Arts & Humanities

Aggies Resurrect Radio Theater through Comedy, Drama and Suspense

(photo by Annie Hall from the Utah Statesman Online)

The Student Life section of Utah State Today highlights work written by the talented student journalists at Utah State University. Each week, the editor selects a story that has been published in The Utah Statesman or the Hard News Café or both for inclusion in Utah State Today.

Aggies Resurrect Radio Theater through Comedy, Drama and Suspense

By Katherine Lambert in the Utah Statesman Thursday, September 10, 2015

Video killed the radio star, and some Utah State University students want it back.

Aggie Radio Theater is bringing the drama back to radio dials for Utah State University students with shows written and produced by students.

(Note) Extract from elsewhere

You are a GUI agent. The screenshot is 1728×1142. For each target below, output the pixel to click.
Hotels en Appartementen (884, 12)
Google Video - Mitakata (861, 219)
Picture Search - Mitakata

“Back in the golden days of radio, you would listen to radio not for just music or news, but also for entertainment,” said Taylor Underwood, a junior dual majoring in anthropology and history. Underwood is the founder of Aggie Radio Theater. “You would listen to ‘The Adventures of Superman.’ You would listen to ‘Lights Out.’ You would listen to all of these classic shows that kept people entertained for decades.”

The idea to resurrect radio dramas came from the popularity of podcasts like “Serial,” the true story of high schooler Hae Min Lee’s murder.

“People are not remembering the quality and type of shows that podcasts came from,” Underwood said. “I feel like now with the renewed interest in podcast and audio entertainment, this is the perfect time to reintroduce radio theater in an Internet medium.”

But rather than stick to non-fiction story telling as in “Serial,” the radio theater features three fictional genres: comedy, action drama and suspense.

Lights Out” is a suspense radio show that actually hails from the golden age of radio in the 1940s. On a scale of “Signs” to “Saw,” the show falls comfortably in “The Twilight Zone,” maintaining its old school episode structure said Jeremy Wald, an engineering junior and radio theater executive producer of the show.

“There’s not going to be a lot of blood and guts and gore,” Wald said. “But it can get pretty creepy.”

Wald and Underwood could barely hold back snickers of anticipated humor as executive producer and psychology and criminal justice junior Serena Johnson began explaining her radio theater show, “On the Quad.”

Set around the lives of a group of freshmen, “On the Quad” is a comedy about “freshmen who have no idea what they’re doing,” Johnson said.

“Definitely when I was a freshman I had no idea how to be an adult,” she said. “There were a lot things that happened that were ridiculous or I couldn’t believe that I had survived my freshman year. With ‘On the Quad’ I was hoping to appeal to all the freshmen who didn’t know exactly what they were doing in life to let them know it’s okay and things are funny and you can laugh at yourself.”

The third show, “Secrets of the Revolution,” took shape while Underwood was in high school through short stories. It takes place during the American Revolution, with bits of history mixed with fictional plot lines.

“It’s like if James Bond was in 1775,” Underwood said. “It’s all about espionage and spying and blowing shit up.”

The radio theater will also air “The Adventures of Superman,” though the episodes will not be altered in any way.

Each of the shows consist of 10 episodes per semester, with each semester making up one season.

The trio will work in conjunction with their writers, directors, voice actors and audio editors to produce the shows beginning mid-October.

Eventually, Underwood said he could see the number of shows, but for now the team is focusing on recruiting the staff they’ll need to make the shows work, with voice actor auditions Friday at 6 p.m. in TSC 323.

“When it comes down to it, the more student man power we have, the more shows we can produce, the higher quality they will be and the more entertaining they will be,” Underwood said.

It took most of the summer, but English creative writing senior Jace Smellie said he feels comfortable working with three other writers for “On the Quad.”

“I think all of us are pretty good at accepting criticism or feedback from writers,” he said. “It’s just about ‘This doesn’t seem to fit the character,’ or ‘This isn’t good for this person.’ It’s a challenge but I think we’ve gotten pretty good about it.”

But to Underwood, the theater radio is all about restoring what the advent of television took out — imagination.

“It’s theater of the mind,” Underwood said. “With audio entertainment, it leaves it to the listener’s imagination to fill in exactly what these people look like, exactly what the scene is.”